-- Start of Text shown --

Update README.md

8165002 verified 8 days ago

4.89 kB

	---
	language:
	- en
	base_model:
	- google/functiongemma-270m-it
	---
	## FunctionGemma-270M-IT RAG

	This is a fine-tuned derivative of `google/functiongemma-270m-it`, optimized for lightweight Retrieval-Augmented Generation (RAG) on mobile / edge / low-power devices. The fine-tune specializes the model to consistently emit a tool call to `vector_search`—with a well-formed, high-recall search query—when the user asks a natural-language question that should be answered from a document store.

	It’s intended to be used as the “retrieval controller” in a local-first RAG pipeline:
	User question → model generates `vector_search(query=…)` → system retrieves passages → (optional) downstream answer model composes final response.

	### Base model

	- Base: `google/functiongemma-270m-it` (Gemma 3 270M family), a small model tuned specifically for function calling. ([Google AI for Developers](https://ai.google.dev/gemma/docs/functiongemma "FunctionGemma model overview \| Google AI for Developers"))

	- Interface & formatting: Uses FunctionGemma’s special control tokens for tool use (e.g., `<start_function_call>…<end_function_call>`) and the `<escape>` delimiter for string fields. ([Google AI for Developers](https://ai.google.dev/gemma/docs/functiongemma/formatting-and-best-practices "FunctionGemma formatting and best practices \| Google AI for Developers"))

	- Context length (base): 32K total input context (and up to 32K output context per request, budget permitting). ([Hugging Face](https://huggingface.co/google/functiongemma-270m-it "google/functiongemma-270m-it · Hugging Face"))


	### What’s new in this fine-tune

	Primary behavioral change: When asked questions in natural language, the model reliably chooses to call:

	- `vector_search`

	- with a single string argument: a retrieval query designed to maximize recall and relevance for downstream passage ranking.


	Example behavior (from your eval set):

	- Prompt: “Can you compare the political systems of the Roman Republic and the Aztec Empire… succession and social mobility?”
	Output: `<start_function_call>call:vector_search{query:<escape>Roman Republic vs Aztec Empire political systems succession social mobility ...<escape>}<end_function_call>` ✅


	(Additional examples include VAR vs VAR review, journalism ethics across platforms, intrinsic vs extrinsic motivation, bench vs jury trial, Rodin image sources.)

	### Intended use

	Designed for:

	- On-device or constrained deployments (mobile apps, embedded, low-cost CPU boxes) that need fast, local routing to retrieval. FunctionGemma is explicitly positioned as a lightweight base for local-first agents and edge workflows. ([Google AI for Developers](https://ai.google.dev/gemma/docs/functiongemma "FunctionGemma model overview \| Google AI for Developers"))

	- RAG systems where the most important skill is producing the right search query, not writing the final answer.

-- End of Text shown --

* _Exercise requirements_
a: In the model card, what total input context length does the base model support?
b: List every topic that the model card names among its additional examples in parentheses.
Work from the model card by itself and not from the data.

-- Start of Data segment --

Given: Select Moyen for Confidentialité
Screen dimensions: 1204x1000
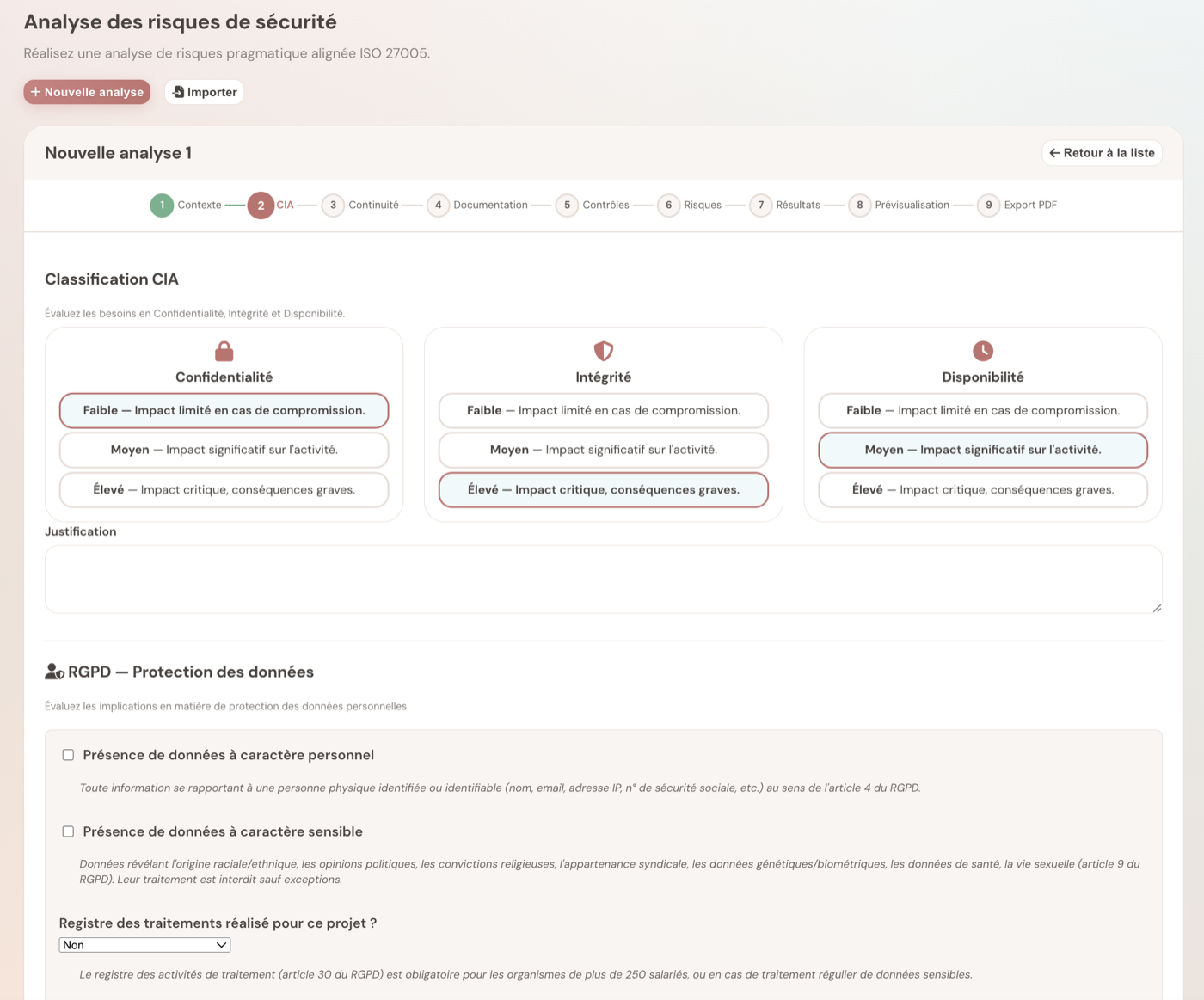Looking at the screenshot, I should click(224, 450).
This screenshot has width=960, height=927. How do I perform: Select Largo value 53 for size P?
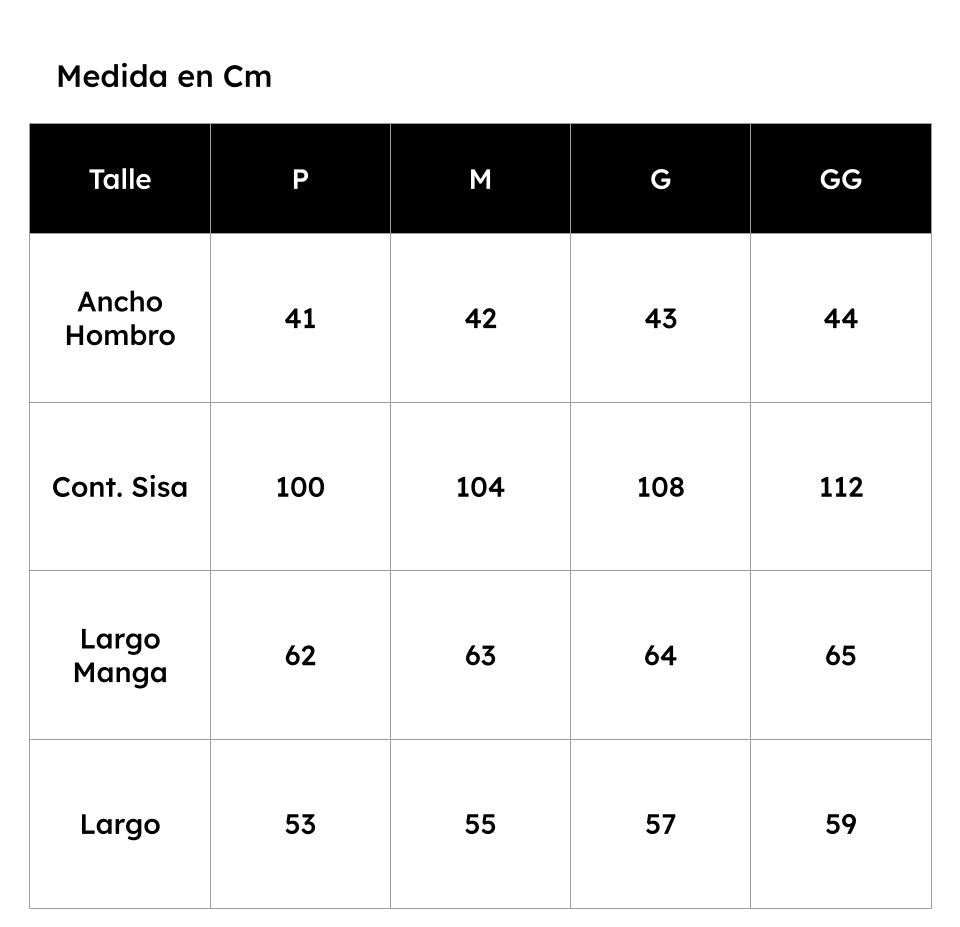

-- End of Data segment --

* _Solutions in order_
a: 32K

b:
VAR vs VAR review
journalism ethics across platforms
intrinsic vs extrinsic motivation
bench vs jury trial
Rodin image sources